„Cuéntame, dime lo que va a pasar“, tönt es aus dem Nachbarraum. „Erzähl mir, was passieren wird“, heißt der Liedtext übersetzt. Die Jünger üben ihre Tanz- und Gesangssequenzen, wollen von Jesus die Zukunft erfahren. Jesus unterdessen sitzt nebenan und erzählt von der Vergangenheit. Jonathan Rodríguez, der nicht nur die Hauptrolle singt, sondern das gesamte Musical leitet, hat sich lange dafür eingesetzt, mit seiner Truppe „Jesus Christ Superstar“ aufführen zu können.

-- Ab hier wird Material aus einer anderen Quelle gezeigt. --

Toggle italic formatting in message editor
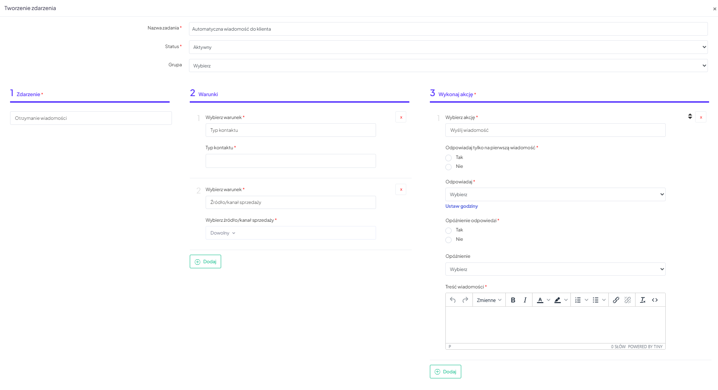This screenshot has width=718, height=390. click(x=525, y=300)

Die Idee kam ihm vor zehn Jahren. Acht Jahre brauchte es, bis er alle nötigen Lizenzen hatte. Jetzt, zwei Jahre Pandemie und mehrere Monate Proben später, verwandelt sich das Auditorium in Palma also in den Ort der Leidensgeschichte von Jesus Christus. „Es ist eines der Werke, die unser Verständnis von Musicals verändert haben“, sagt Rodríguez, der in Vorbereitung auf die Aufführungen Haare und Bart hat wachsen lassen. Davor seien es oft kitschige Geschichten mit spezifischem Gesangsstil gewesen, mit „Jesus Christ Superstar“ dagegen kamen auch andere Musikarten wie Rock dazu. Er kann gar nicht erwarten, damit auf der Bühne zu stehen.

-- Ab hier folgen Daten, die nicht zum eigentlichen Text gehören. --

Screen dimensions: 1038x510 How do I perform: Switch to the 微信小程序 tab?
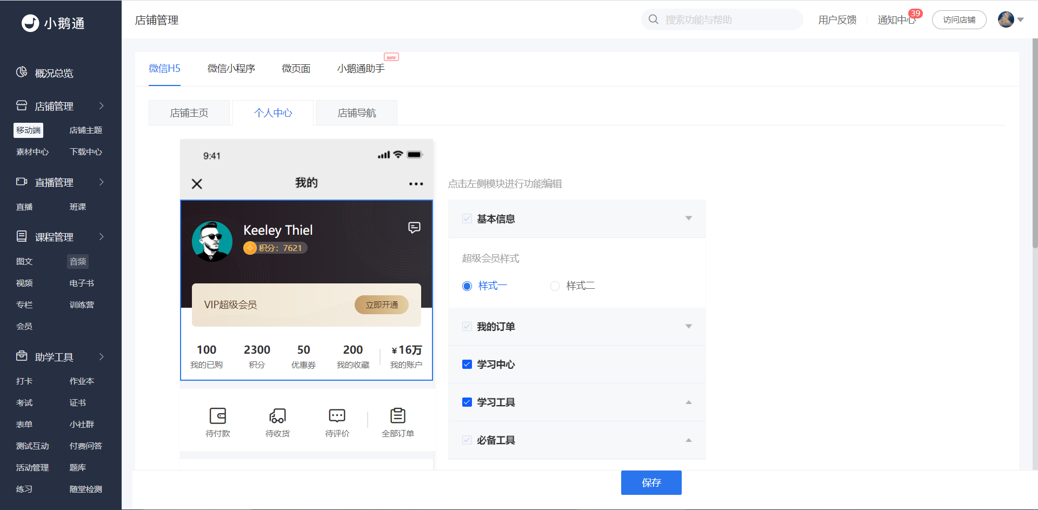pos(231,69)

Man merkt den Mallorquinern Spaß und jede Menge Training an

„Sie hat meine Waffe gestohlen“, beschwert sich ein Ensemble-Mitglied lachend und zeigt auf eine andere Tänzerin. Die Szene, bei der das Volk sich Waffen schnappt, um in den Kampf zu ziehen, bedarf wohl noch etwas Übung. Zum Zeitpunkt des Probenbesuchs ist aber auch noch eine Woche Zeit bis zur Aufführung. Im Moment tragen die Jünger Jeans und Sport-BHs, das Kreuz steht in Plastik gepackt im Hintergrund. Die jungen Mallorquiner singen und bewegen sich bereits koordiniert und routiniert. Man merkt ihnen Spaß und jede Menge Training an. Aber hin und wieder klappen Dinge dann doch nicht so wie geplant.

Jonathan Rodríguez hat zehn Jahre gebraucht, um das Musical aufführen zu können. Hier in einer Szene als Jesus mit Nahimé Fernández als Maria Magdalena. Foto: Nele Bendgens

Jonathan Rodríguez hat zehn Jahre gebraucht, um das Musical aufführen zu können. Hier in einer Szene als Jesus mit Nahimé Fernández als Maria Magdalena. Foto: Nele Bendgens Nele Bendgens

Die Gruppe Ilusions Teatre, die die Rock-Oper von Andrew Lloyd Weber aufführt, ist keine professionelle Truppe. Manche Mitglieder arbeiten zwar im Kulturbereich. Die Argentinierin Nahimé Fernández, die den Part der Maria Magdalena übernimmt, ist Sängerin, hat üblicherweise Auftritte in Hotels. Judas, gesungen von Pedro Adrover, ist Mitglied in mehreren Bands, und die Choreografin Bonnie Barceló arbeitet als Tänzerin und Schauspielerin. Aber sonst ist die Gruppe bunt gemischt. Rodríguez ist Verkäufer, der Regisseur Joan Manuel Segura Lehrer.

"Jesus Christ Superstar" wurde auf Mallorca neu übersetzt

Er hat den Text des Musicals für diese Aufführungen neu ins Spanische übersetzt. „Die frühere Übersetzung war stark zensiert“, erklärt Segura. Die spanische Version des Musicals wurde 1975 mit dem Titel „Jesucristo Superstar“ in Madrid uraufgeführt. Die Franco-Diktatur war da gerade in ihren letzten Zügen, und im katholischen Spanien musste man generell vorsichtig damit sein, wie man mit dem Sohn Gottes auf der Bühne umging. „Das Musical erzählt die berühmteste Geschichte der westlichen Welt aus der Sicht des vermeintlichen Bösewichts Judas, das muss man sich erst einmal trauen“, so Segura. Daher sei in der ersten Version sehr vorsichtig übersetzt worden.

Das sei angesichts der liberaleren Gesellschaft nun nicht mehr nötig, der Text ist näher am Original. „Ich denke nicht, dass irgendwer das Theater verbrennen will“, sagt Segura und berichtet von damaligen anonymen Drohungen. Trotz allem hat Rodríguez Respekt vor der Figur des Jesus. „Auch ohne religiöse Perspektive ist er eine bedeutende geschichtliche Figur.“ In Vorbereitung auf die Premiere heißt es also weiter proben, proben, proben.